Recently I took a short course for understanding data. It revolves around forming primary and secondary questions, what, how project specs help to drill-down data. Exercises are done with experimental Google Fusion tables tool, which personally was pretty trivial to work with.

I liked that the course used real objects/data and theory is discussed after. This was a big plus, as it was easier to relate and memorize.

The weak parts were being too platform specific and lack of final project curation, as it was rather vague to decide on which datasets to pick and difficulty of primary and secondary questions to ask.

For my final project, I chose US east coast’s air quality data after BP oil spill incident in 2010. The date range was 2010-04-28 to 2010-09-18, whereas the spill itself started on 2010-04-20 and was oficially contained on 2010-09-20. Primary question was oil spill effect and persistence in time.

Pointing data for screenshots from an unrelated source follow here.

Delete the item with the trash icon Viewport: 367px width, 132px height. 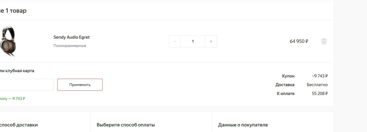pyautogui.click(x=324, y=41)
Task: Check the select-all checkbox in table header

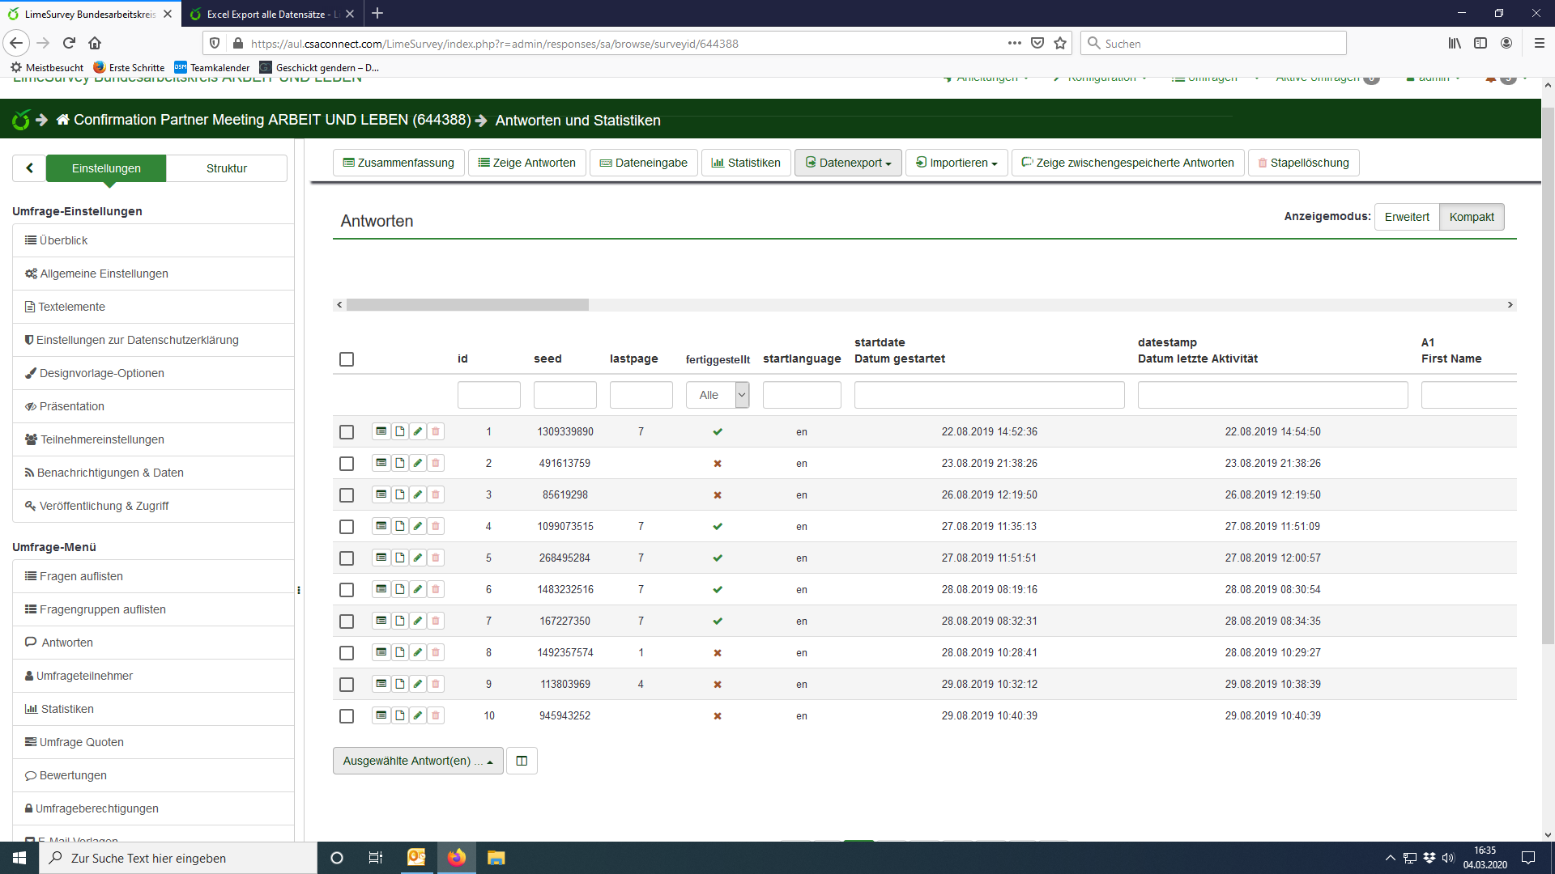Action: tap(347, 359)
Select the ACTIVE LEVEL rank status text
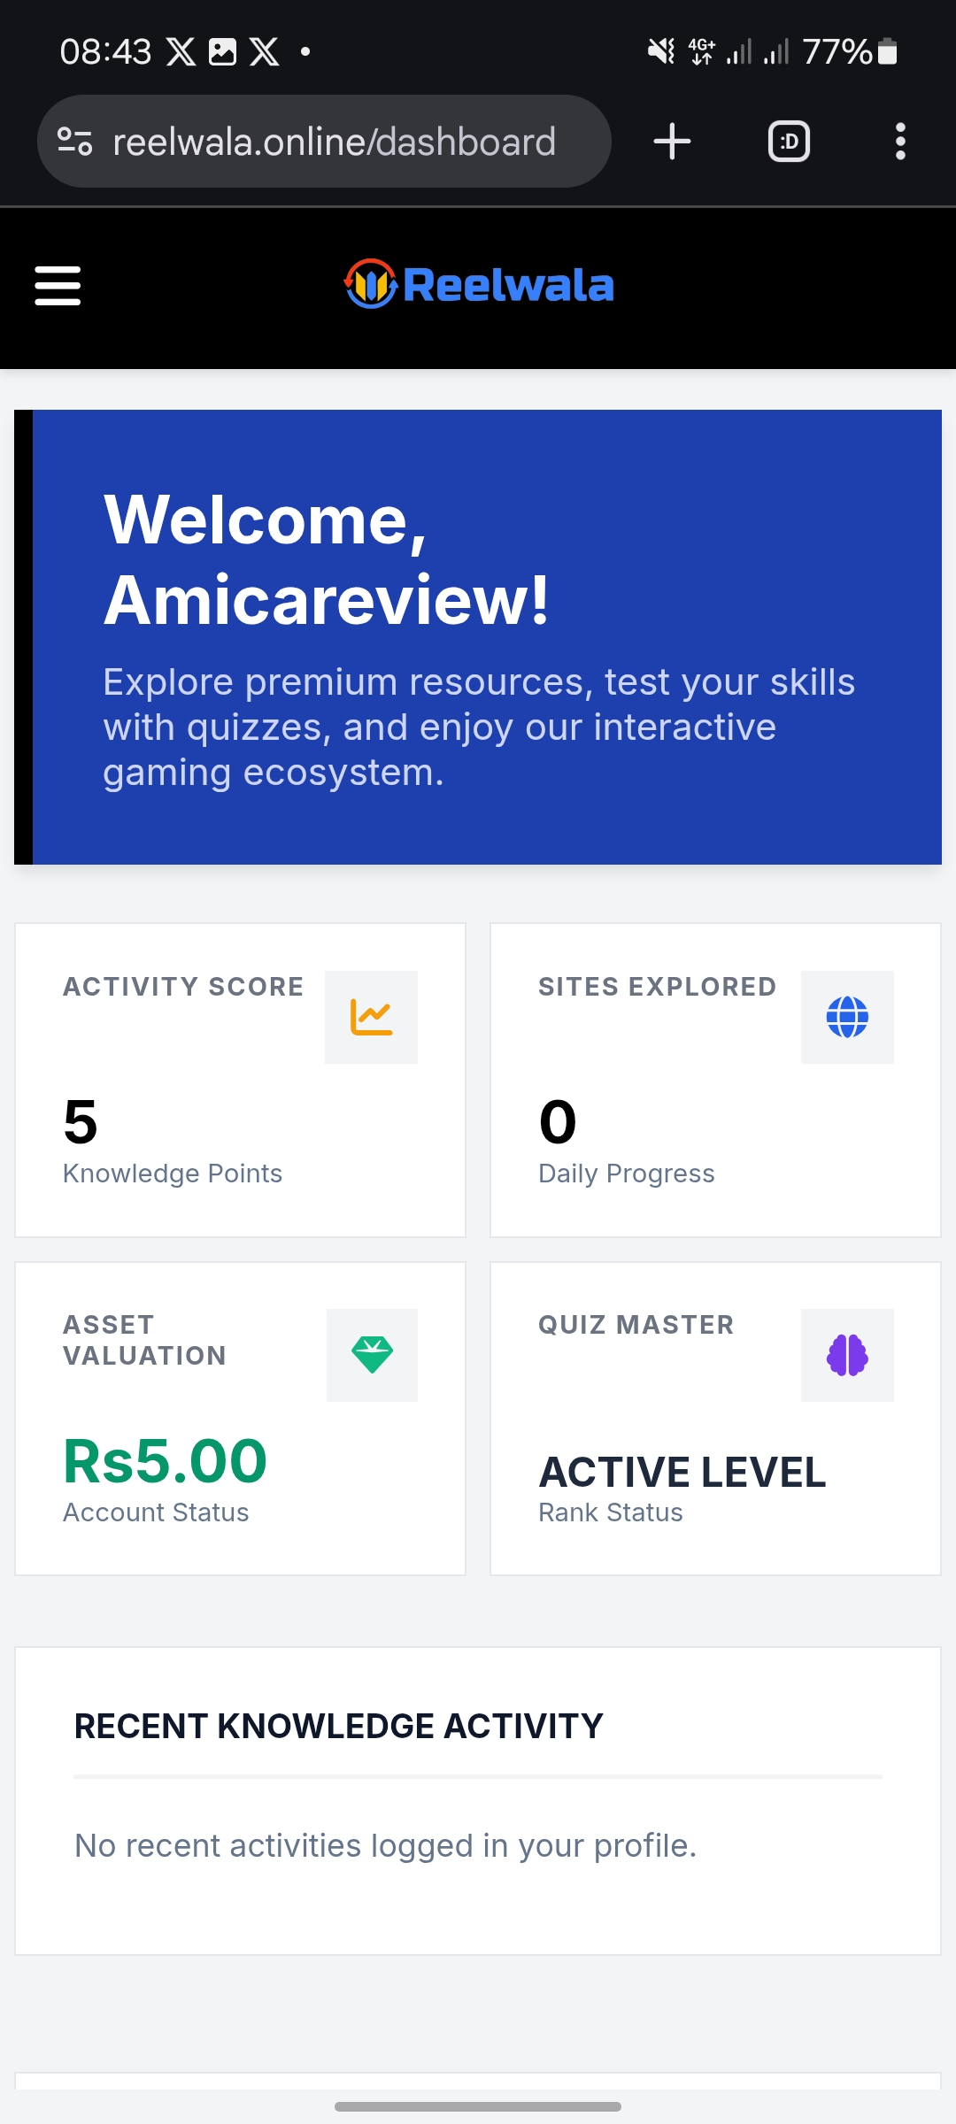This screenshot has width=956, height=2124. tap(682, 1473)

I noticed that in Lousiana state, the pollution was high and it spread into other states in September. Since the range was during the leak, general pollution level rose relatively not a lot after initial spill. Even after spreading into other states, the polution in Lousiana decreased only slightly

One of the main problems I had during the project was that I was unable to distribute data in time ranges, thus needed to create additional maps. Generally, other problems were related towards data scarcity (i.e. somehow altitude was missing) and parsing.

In conclusion, it was a useful course in flexing data to get insights. It would’ve been good if there had been a stronger final project provisioning.